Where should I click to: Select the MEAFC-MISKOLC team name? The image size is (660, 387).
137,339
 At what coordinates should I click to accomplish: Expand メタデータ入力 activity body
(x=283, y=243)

==

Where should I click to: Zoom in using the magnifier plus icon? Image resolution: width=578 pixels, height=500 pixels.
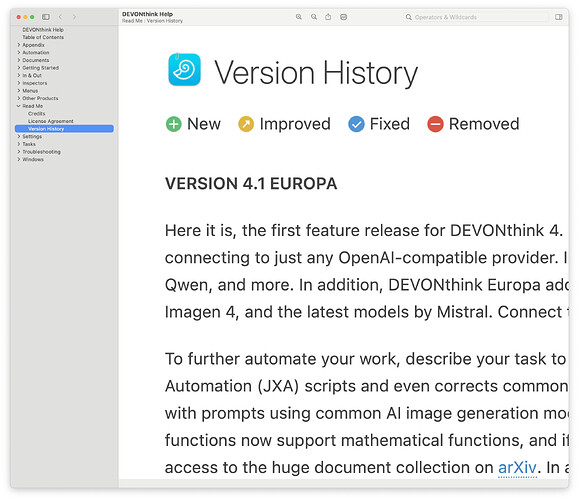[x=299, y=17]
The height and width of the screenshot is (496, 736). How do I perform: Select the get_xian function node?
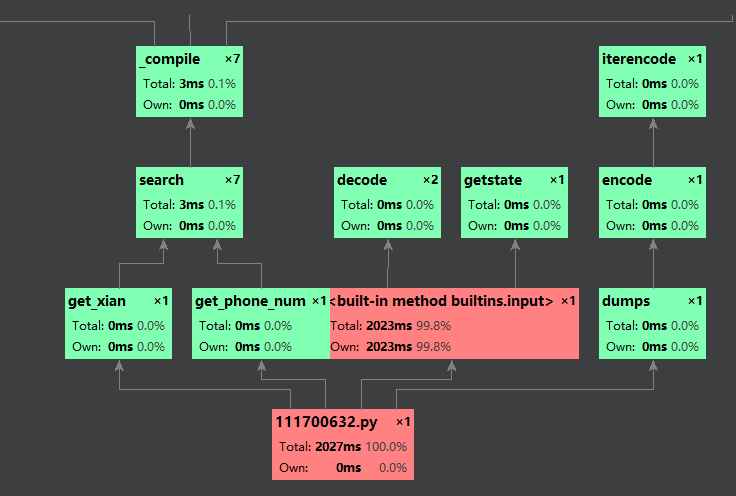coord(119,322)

---

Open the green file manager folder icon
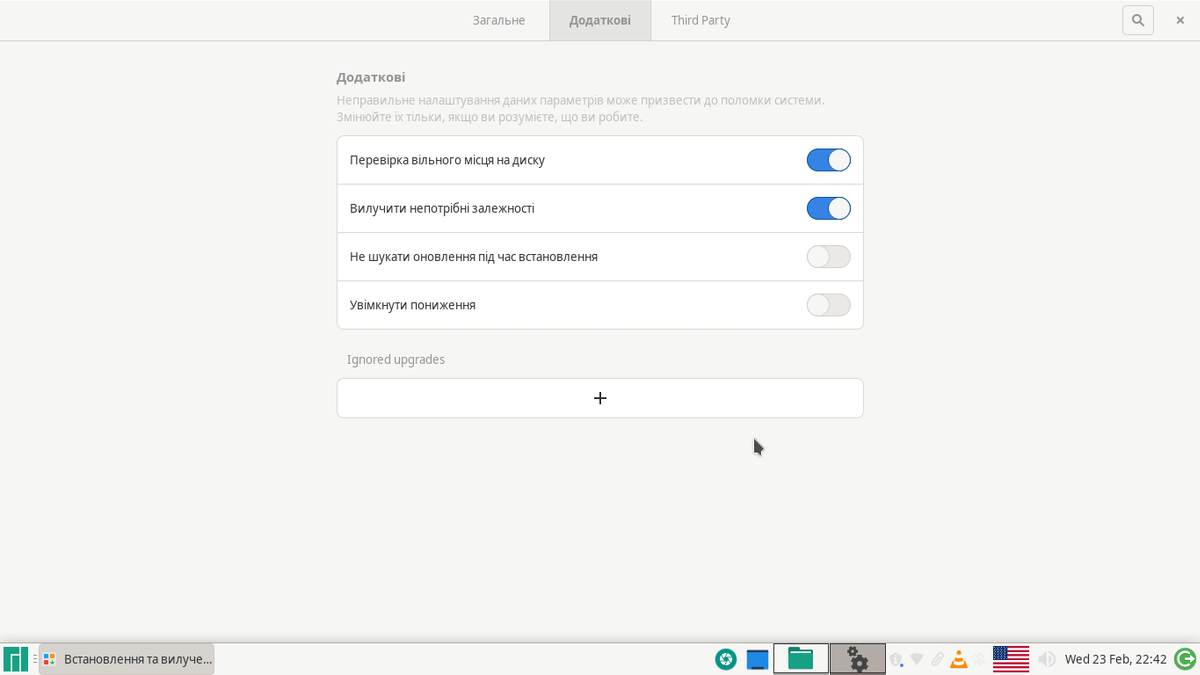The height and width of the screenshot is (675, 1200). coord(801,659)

* WHAT THIS TASK INVOLVES *
Count how many lines of the entries above contain the string "should", with case taken into account. Reply with only the number.

* ANSWER TO THIS TASK *
3